Investigation of space group effects of High-Voltage spinel LiNi0.5Mn1.5O4: Unveiling the influences of fluorinate benzimidazole salt additive

•Spinel LiNi0.5Mn1.5O4 (LNMO) is investigated by a new 1-fluoro benzimidazole (Li-1FB) salt.•Li-1FB salt scavenges HF which can lead to prevent electrolyte decomposition and inhibit cathode damages.•The lone pair of nitrogen atom of imidazole ring reacts with Ni ions to postpone the intermediate phase transition.•The fluorine group of the benzene ring joins new LiF-rich CEI and SEI formations.•An intermolecular interaction is dominated by donor–acceptor between 1FB- anion to Ni3+. Spinel LiNi0.5Mn1.5O4 (LNMO) is one of the attractive cathodes due to several advantages such as Co-free for low cost and high operating voltage (∼5 V).
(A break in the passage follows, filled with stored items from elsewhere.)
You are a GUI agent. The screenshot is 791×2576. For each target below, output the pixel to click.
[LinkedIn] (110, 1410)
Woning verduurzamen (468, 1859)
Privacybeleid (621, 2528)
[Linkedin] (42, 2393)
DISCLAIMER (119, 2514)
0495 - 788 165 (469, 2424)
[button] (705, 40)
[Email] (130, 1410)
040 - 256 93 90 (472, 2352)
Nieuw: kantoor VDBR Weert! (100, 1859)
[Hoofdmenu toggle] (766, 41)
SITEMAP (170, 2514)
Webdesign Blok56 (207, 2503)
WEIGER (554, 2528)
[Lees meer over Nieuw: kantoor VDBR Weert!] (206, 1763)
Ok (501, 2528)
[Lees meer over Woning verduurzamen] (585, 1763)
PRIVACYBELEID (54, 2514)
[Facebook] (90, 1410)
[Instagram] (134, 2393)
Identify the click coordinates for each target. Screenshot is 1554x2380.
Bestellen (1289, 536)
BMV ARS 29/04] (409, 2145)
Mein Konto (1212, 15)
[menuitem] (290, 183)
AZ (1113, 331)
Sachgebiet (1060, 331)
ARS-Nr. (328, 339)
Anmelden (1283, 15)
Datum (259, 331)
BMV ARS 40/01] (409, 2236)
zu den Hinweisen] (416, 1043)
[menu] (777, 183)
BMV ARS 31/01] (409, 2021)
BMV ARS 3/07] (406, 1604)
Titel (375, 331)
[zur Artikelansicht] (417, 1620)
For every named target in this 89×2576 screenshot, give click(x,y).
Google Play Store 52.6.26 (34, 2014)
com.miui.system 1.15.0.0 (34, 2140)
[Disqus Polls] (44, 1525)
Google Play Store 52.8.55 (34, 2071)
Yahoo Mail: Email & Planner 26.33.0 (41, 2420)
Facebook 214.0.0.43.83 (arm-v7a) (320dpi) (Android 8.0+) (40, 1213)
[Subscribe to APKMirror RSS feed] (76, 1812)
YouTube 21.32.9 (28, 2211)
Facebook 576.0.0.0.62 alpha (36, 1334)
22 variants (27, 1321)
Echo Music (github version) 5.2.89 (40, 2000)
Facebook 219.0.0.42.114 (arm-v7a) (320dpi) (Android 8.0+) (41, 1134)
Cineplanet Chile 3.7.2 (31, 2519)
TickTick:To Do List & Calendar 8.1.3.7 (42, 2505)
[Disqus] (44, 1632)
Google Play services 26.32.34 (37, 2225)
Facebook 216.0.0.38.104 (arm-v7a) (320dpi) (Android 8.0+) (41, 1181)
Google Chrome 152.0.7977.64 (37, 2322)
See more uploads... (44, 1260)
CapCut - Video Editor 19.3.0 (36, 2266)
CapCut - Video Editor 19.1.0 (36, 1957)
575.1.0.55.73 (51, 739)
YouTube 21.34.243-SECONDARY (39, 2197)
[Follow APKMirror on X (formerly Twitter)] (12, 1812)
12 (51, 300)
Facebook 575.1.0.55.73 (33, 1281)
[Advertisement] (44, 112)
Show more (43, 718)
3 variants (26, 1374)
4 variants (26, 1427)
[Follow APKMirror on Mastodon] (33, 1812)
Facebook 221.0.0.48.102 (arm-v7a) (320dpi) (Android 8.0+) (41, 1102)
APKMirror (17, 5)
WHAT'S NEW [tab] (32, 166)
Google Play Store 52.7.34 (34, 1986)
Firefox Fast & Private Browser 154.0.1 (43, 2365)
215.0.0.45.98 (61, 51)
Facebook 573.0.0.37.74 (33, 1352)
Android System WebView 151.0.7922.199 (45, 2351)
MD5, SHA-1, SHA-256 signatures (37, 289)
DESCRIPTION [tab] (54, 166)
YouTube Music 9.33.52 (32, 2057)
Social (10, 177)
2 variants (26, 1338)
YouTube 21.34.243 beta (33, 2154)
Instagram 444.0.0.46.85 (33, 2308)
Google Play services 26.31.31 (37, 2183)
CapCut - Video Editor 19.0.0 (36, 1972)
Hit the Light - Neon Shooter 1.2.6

Normally, there are Fd3¯m and P4332 space group types of LNMOs. However, both LNMOs suffer phase segregation at intragranular side which affects the lithium diffusion pathway and structural degradation during cycles. On the other hand, Jahn-Teller distortion on Mn3+ as well as HF effects from electrolyte oxidation at high voltage window triggered lead Mn dissolution from LNMO that causes performance fade. In this work, a new salt is developed, lithium 1-fluoro benzimidazole (Li-1FB) for LNMO with two different space groups. Ex-situ XRD results show the Li-1FB postpones the formation of intermediate phase transition on both LNMOs at different states of charge. In addition, 1H NMR analysis reveals the Li-1FB salt can prevent HF formation by the N-Li functional group of imidazole ring thus inhibits Mn dissolution on both LNMOs after cycling. Furthermore, the Li-1FB salt is suitable to improve cycle performance of both LNMOs in half-cell (Li metal as anode) and full cell (graphite as anode) applications. This new salt provides dramatic improvements, and it is suitable for further high-energy applications.